David West has, all his life, pursued this moment, the golden ring of doing a bunch of fake-ass tough guy shit in a Finals game. It has no doubt lived in his dreams since he was 15 years old. While most kids would play-act in the driveway like they were drilling the game-winning shot, West probably set up an inflatable water-weighted punching clown and manufactured some obscure resentment that he could extract vengeance upon in the critical moments of a Finals series. This was the manifestation of a lifetime of hoping and dreaming.

But at what cost?

There is a type of person who is spending time today dragging on Kevin Durant for leaving the Oklahoma City Thunder and throwing the balance of the NBA into the shitter in pursuit of a title. I think this take sort of misunderstands the incentives at play and misreads the series as it played out.
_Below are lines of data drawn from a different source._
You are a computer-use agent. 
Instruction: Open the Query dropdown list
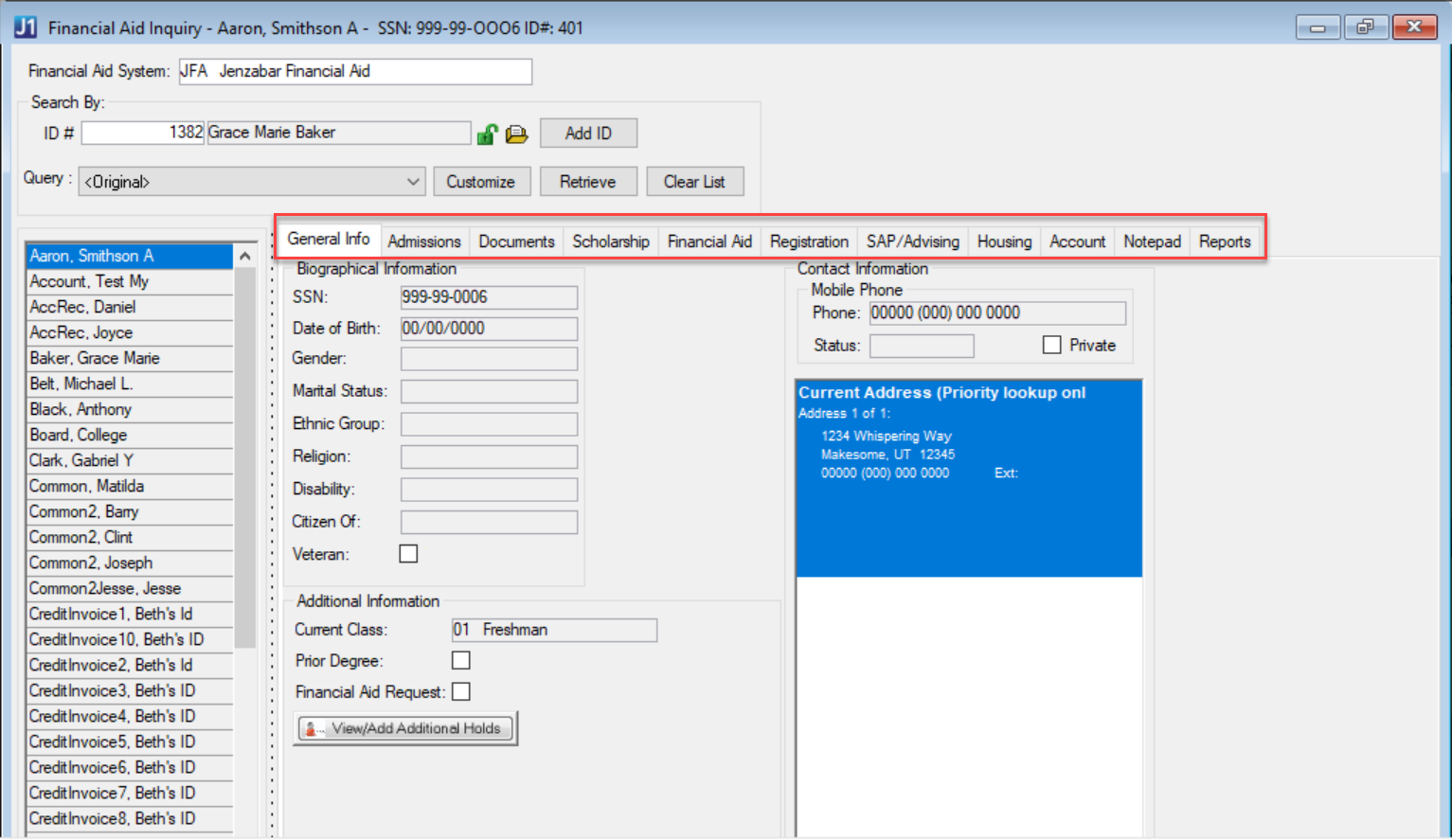pos(413,182)
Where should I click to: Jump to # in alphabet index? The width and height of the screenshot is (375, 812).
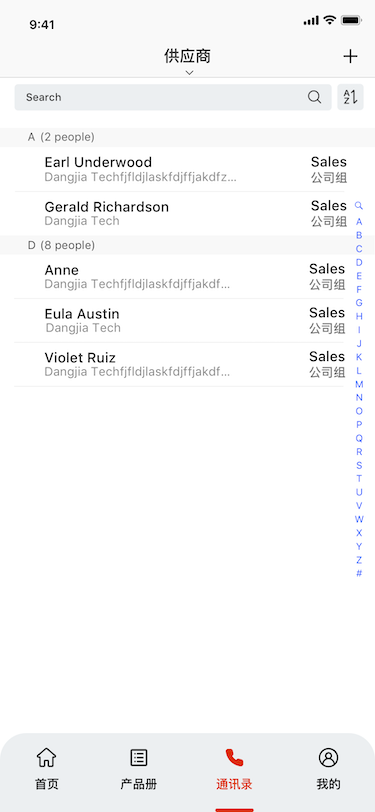coord(359,573)
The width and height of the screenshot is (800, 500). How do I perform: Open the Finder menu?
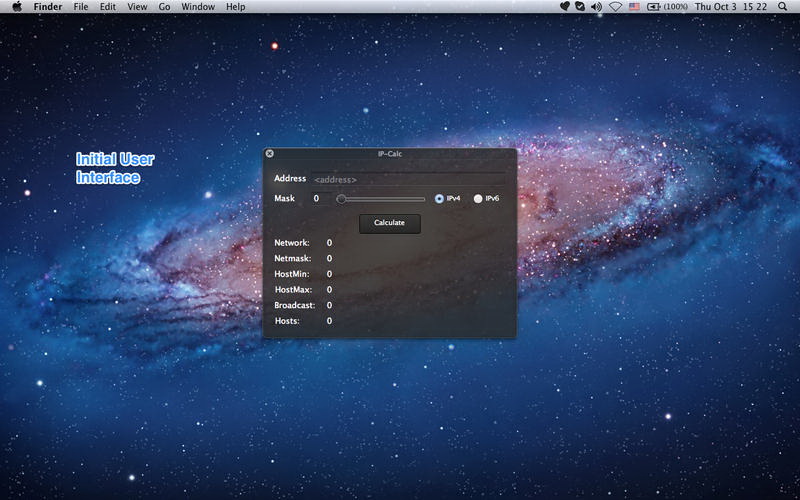point(48,7)
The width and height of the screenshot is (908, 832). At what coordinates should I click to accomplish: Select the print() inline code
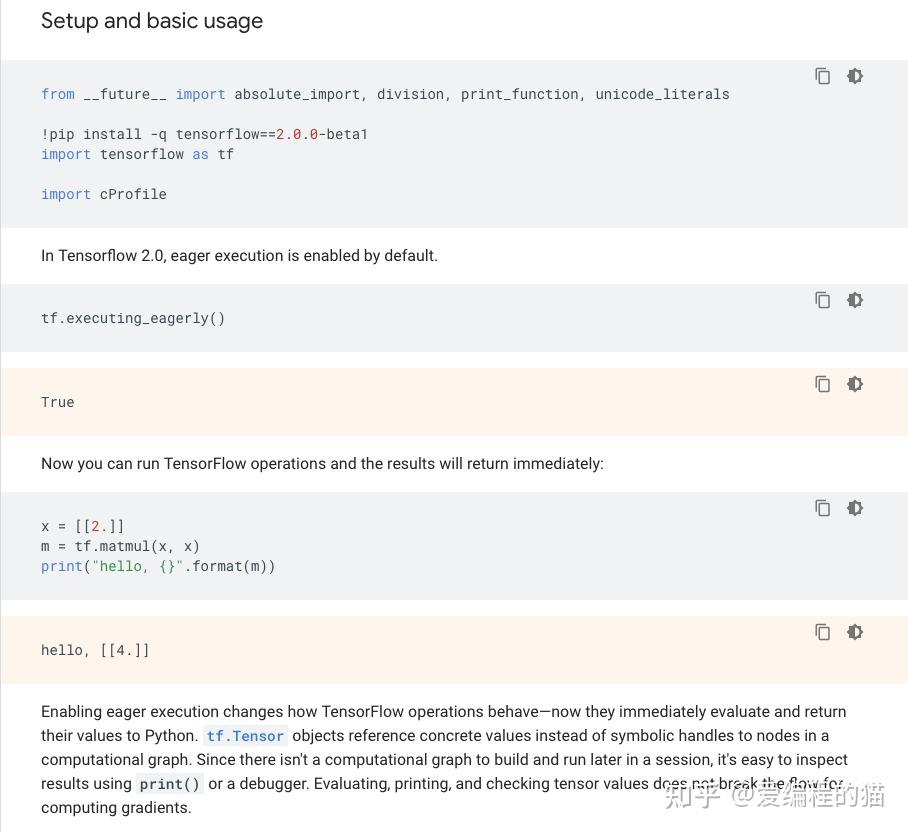169,783
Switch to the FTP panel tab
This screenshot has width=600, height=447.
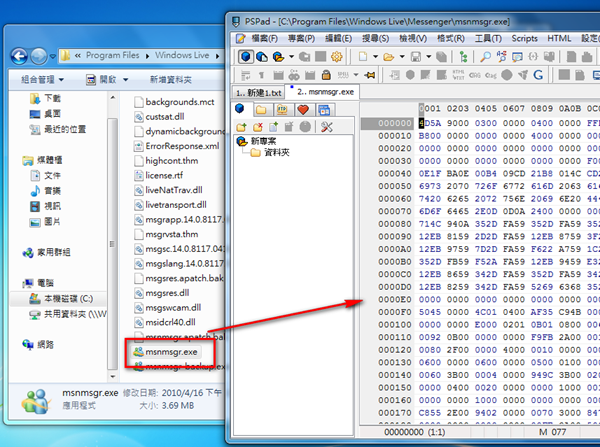(282, 108)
Durant took less money and sacrificed profile to win, yes, but he was still the best player on an NBA championship team, and that's a lifelong meal ticket etched in stone. You'll be in the Hall of Fame, you'll get commercial work like 20 years after you retire, the basketball history books will be embossed with your picture forever. Durant really did personally pull the team over the top, over-performing in game after game and sealing the title. He really was the brass-ballsiest dude on the team in difficult moments against the Cavs, and clearly the best player on a team whose core had already won a title.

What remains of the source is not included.